- Supplied text
It is generally known that stringer shell plays an indispensable role in the structural design of aircraft, spacecraft, and ships. The studies on nonlinear dynamics of stringer shell have attracted the attention of a large number of researchers (see [1] - [15] and the references therein).

For the case of a cutout in the shell, Palazotto [1] performed a bifurcation and collapse analysis of the stiffened cylindrical shell. In recent years, when the stringer buckles, Gavrilenko and Matsner [2] used the linear and nonlinear theory of the ribbed shell to examine how the stringer shells lose their stability characteristics. Schilling and Mittelstedt [3] derived a clear analytical formula for critical buckling loads by using the Ritz-like principle of minimum potential energy. To illustrate the potential of lightweight optimal designs in terms of structural stability, Khodaygan and Bohlooly [4] conducted a detailed study of cylindrical shell: maximizing buckling loads while minimizing its weight. In the thermal environment, Golchi et al. [5] studied the thermal buckling and free vibration of functionally graded truncated conical shell stiffened by rings and stringers. Recently, despite not considering stringer, Allahkarami et al. [6] studied the dynamic buckling of a sophisticated bi-directional FG porous cylindrical shell under different boundary conditions and proposed the dynamic instability region of the structure. For the deep doubly curved shell, Naghsh et al. [7] carried out a free vibration analysis of a typical shell of revolution. When the material of the shell is steel, Do et al. [8] performed the impact response of large-diameter thin-walled steel truss stiffened cylinders under the low-speed mass impact. Besides, they also considered the damage to the stringer-stiffened cylinders under external hydrostatic pressure [9]. For the general stringer shell, Bayat et al. provided an approximate analytical expression of the nonlinear free vibration of the truss shell through the extended version of the Hamiltonian method [10] and the homotopy perturbation method [11], respectively. According to different parameters, Lai et al. [12] constructed a low-order analytical approximate solution that is in good agreement with the exact solution based on the harmonic balance method.

- Set task A
Reproduce the passage on stringer shells word for word, starting with "It is generally" and going on through "the references therein).".
- Set task B
Summarize the passage on stringer shells in two sentences.
The lines that come after this passage on stringer shells are separate material.

- Data lines
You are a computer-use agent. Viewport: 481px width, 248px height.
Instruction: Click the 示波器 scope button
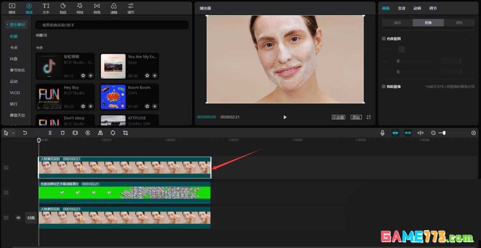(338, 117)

---

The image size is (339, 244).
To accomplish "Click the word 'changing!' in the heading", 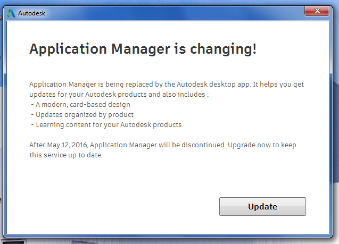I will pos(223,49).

- Correct result A
It is generally known that stringer shell plays an indispensable role in the structural design of aircraft, spacecraft, and ships. The studies on nonlinear dynamics of stringer shell have attracted the attention of a large number of researchers (see [1] - [15] and the references therein).

- Correct result B
Stringer shells play an indispensable role in the structural design of aircraft, spacecraft, and ships, and their nonlinear dynamics have attracted many researchers. Studies have covered bifurcation and collapse with a cutout, loss of stability when the stringer buckles, critical buckling loads, thermal buckling and free vibration, impact response of steel stiffened cylinders, and approximate analytical solutions for nonlinear free vibration.